Code of Puregaze: Purifying gaze feature for generalizable gaze estimation, AAAI 2022.

Overview

PureGaze: Purifying Gaze Feature for Generalizable Gaze Estimation

License CC BY-NC

Description

Our work is accpeted by AAAI 2022.

overview

Picture: We propose a domain-generalization framework for gaze estimation. Our method is only trained in the source domain and brings improvement in all unknown target domains. The key idea of our method is to purify the gaze feature with a self-adversarial framework.

pipeline

Picture: Overview of the gaze feature purification. Our goal is to preserve the gaze-relevant feature and eliminate gaze-irrelevant features. We define two tasks, which are to preserve gaze information and to remove general facial image information. The two tasks are not cooperative but adversarial to purify feature. Simultaneously optimizing the two tasks, we implicitly purify the gaze feature without defining gaze-irrelevant feature.

performance

Performance: PureGaze shows best performance among typical gaze estimation methods (w/o adaption), and has competitive result among domain adaption methods. Note that, PureGaze learns one optimal model for four tasks, while domain adaption methods need to learn a total of four models. This is an advantage of PureGaze.

visualization

Feature visualization: The result clearly explains the purification. Our purified feature contains less gaze-irrelevant feature and naturally improves the cross-domain performance.

Usage

This is a re-implemented version by Pytorch1.7.1 (origin is Pytorch1.0.1).

We provides an Res50-Version PureGaze. If you want to change the backbone to Res18, you could use the file in Model/Res18.

Resourse

Model/: Implemented code.
Masker/: The masker used for training.

Get Started

  1. You could find data processing code from this link.

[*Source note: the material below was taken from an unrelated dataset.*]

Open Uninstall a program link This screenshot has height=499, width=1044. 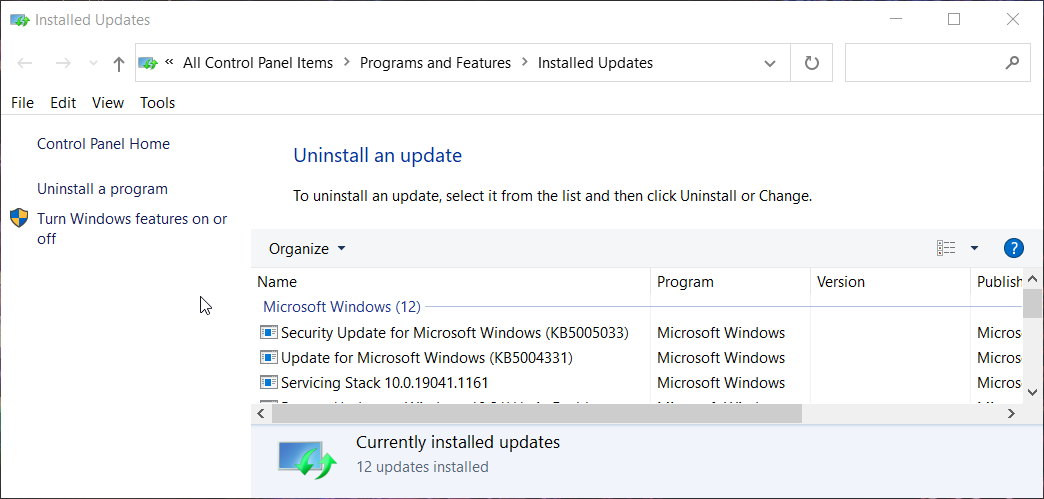(102, 189)
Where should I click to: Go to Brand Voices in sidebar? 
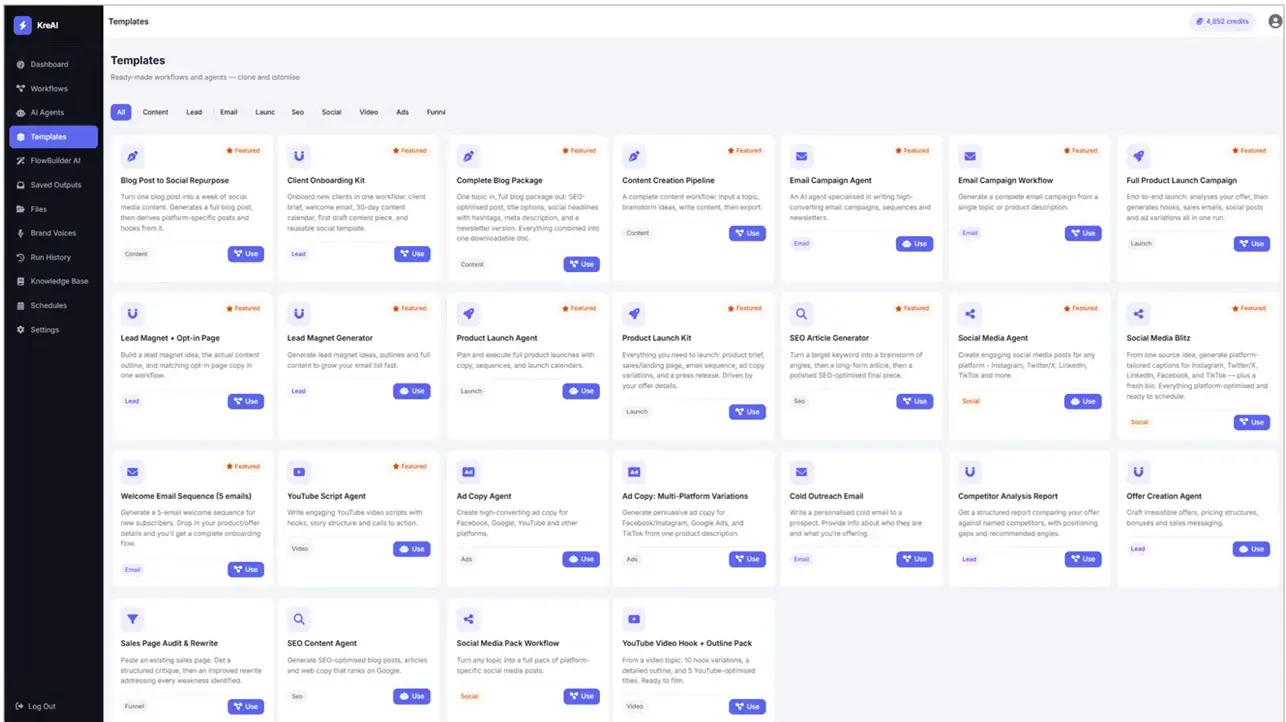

  2. modifing files in config/ folder, and run commands like:

    Training:python trainer/total.py -c config/train/config-eth.yaml

    Test:python tester/total.py -s config/train/config-eth.yaml -t config/test/config-mpii.yaml

    Visual:python tester/visual.py -s config/train/config-eth.yaml -t config/test/config-mpii.yaml

Pre-trained model.

We provide a pre-trained model of Res50-version PureGaze. You can find it from this link.

Citation.

@article{cheng2022puregaze,
  title={PureGaze: Purifying Gaze Feature for Generalizable Gaze Estimation},
  author={Yihua Cheng and Yiwei Bao and Feng Lu},
  journal={Proceedings of the AAAI Conference on Artificial Intelligence},
  year={2022}
}

Contact

Please email [email protected].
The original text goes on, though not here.